How’d you create a sub dictionary from a dictionary where the keys of the sub-dict are provided as a list?
I was reading a tweet1 by Ned Bachelder on this today and that made me realize that I
usually solve it with O(DK)
complexity, where K
is the length of the sub-dict keys and
D
is the length of the primary dict. Here’s how I usually do that without giving it any
thoughts or whatsoever:
# src.py
from __future__ import annotations
main_dict = {
"this": 0,
"is": 1,
"an": 2,
"example": 3,
"of": 4,
"speech": 5,
"synthesis": 6,
"in": 7,
"english": 8,
}
sub_keys = ["this", "is", "an", "example"]

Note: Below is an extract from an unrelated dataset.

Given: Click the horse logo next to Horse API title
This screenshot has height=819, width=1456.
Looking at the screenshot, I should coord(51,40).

sub_dict = {k: v for k, v in main_dict.items() if k in sub_keys}
print(sub_dict)
This prints:
{'this': 0, 'is': 1, 'an': 2, 'example': 3}
While this works fine, if you look carefully you’ll notice that in the above snippet, the complexity of creating the sub-dict is O(DK). This means, in the worst-case scenario, it’ll have to traverse the entire length of the main-dict and all the keys of the sub-dict to create the sub-dict. We can do better. Consider this:
# src.py
...
# Only this line is different from the previous snippet.

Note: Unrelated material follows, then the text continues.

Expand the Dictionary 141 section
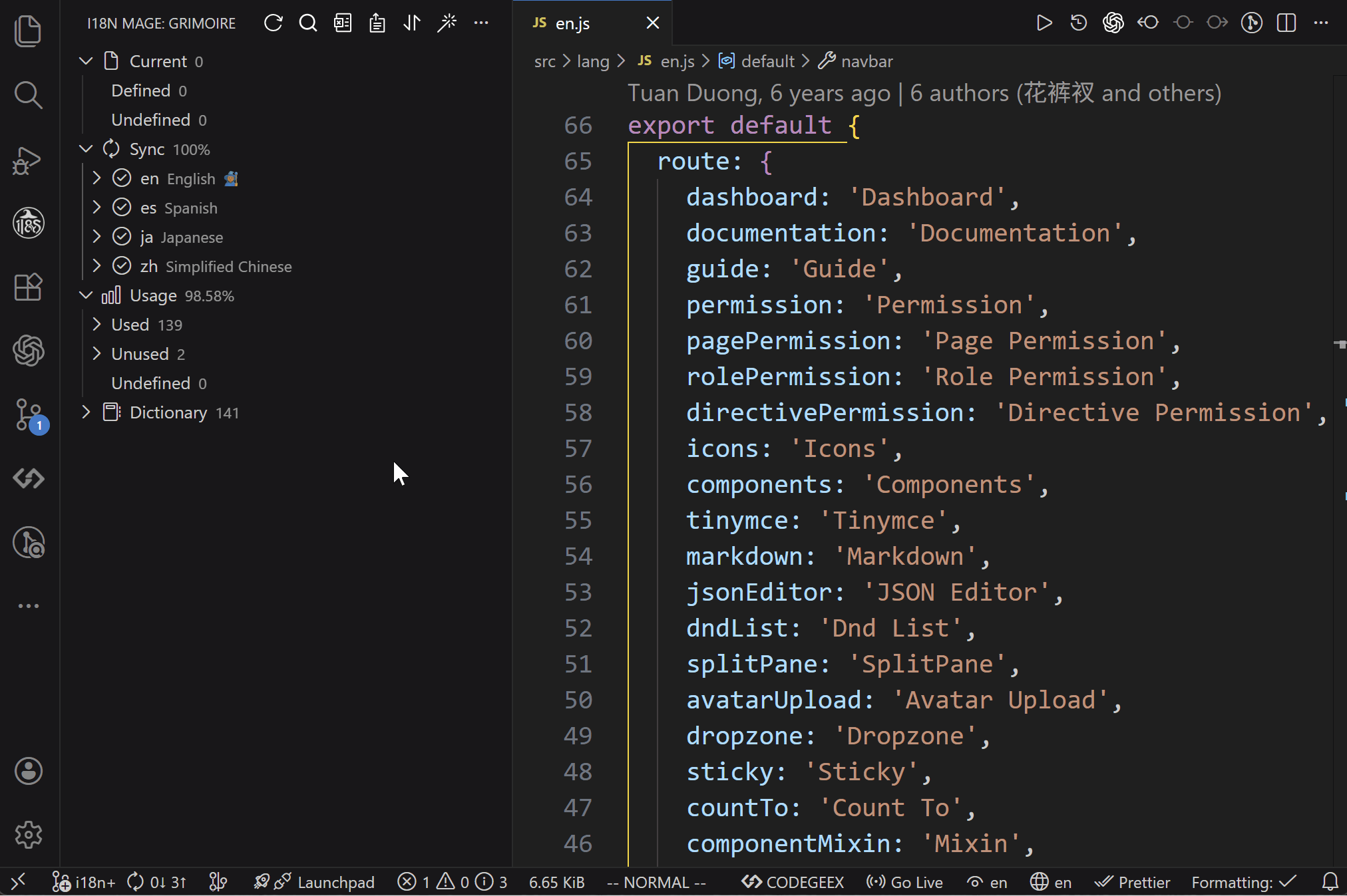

sub_dict = {k: main_dict[k] for k in sub_keys}
...
It prints out the same thing as before:
{'this': 0, 'is': 1, 'an': 2, 'example': 3}
It’s quite a bit faster because in the worst case scenario, it’ll only have to traverse the
entire sub_keys
list—O(K) complexity achieved. This is so simple and elegant. How did I
miss that! There’s another functional but subjectively less readable way of achieving the
same thing. Here you go:
# src.py
from operator import itemgetter
...
sub_dict = dict(zip(sub_keys, itemgetter(*sub_keys)(main_dict)))
...
Benchmarks
I ran this naive benchmark in an ipython console:
...
In [3]: %timeit {k: v for k, v in main_dict.items() if k in sub_keys}
886 ns ± 7.68 ns per loop (mean ± std. dev. of 7 runs, 1,000,000 loops each)
In [4]: %timeit {k:main_dict[k] for k in sub_keys}
340 ns ± 2.87 ns per loop (mean ± std. dev. of 7 runs, 1,000,000 loops each)
In [5]: %timeit dict(zip(sub_keys, itemgetter(*sub_keys)(main_dict)))
581 ns ± 2.73 ns per loop (mean ± std. dev. of 7 runs, 1,000,000 loops each)
...
It shows that the solution I was using does suffer from the effects of O(DK)
complexity
even when the dict size is as small as 9 elements. The second solution is the fastest and
the least complex one to understand. While the third one is better than the first solution,
it’s a gratuitously complex way of doing something so trivial.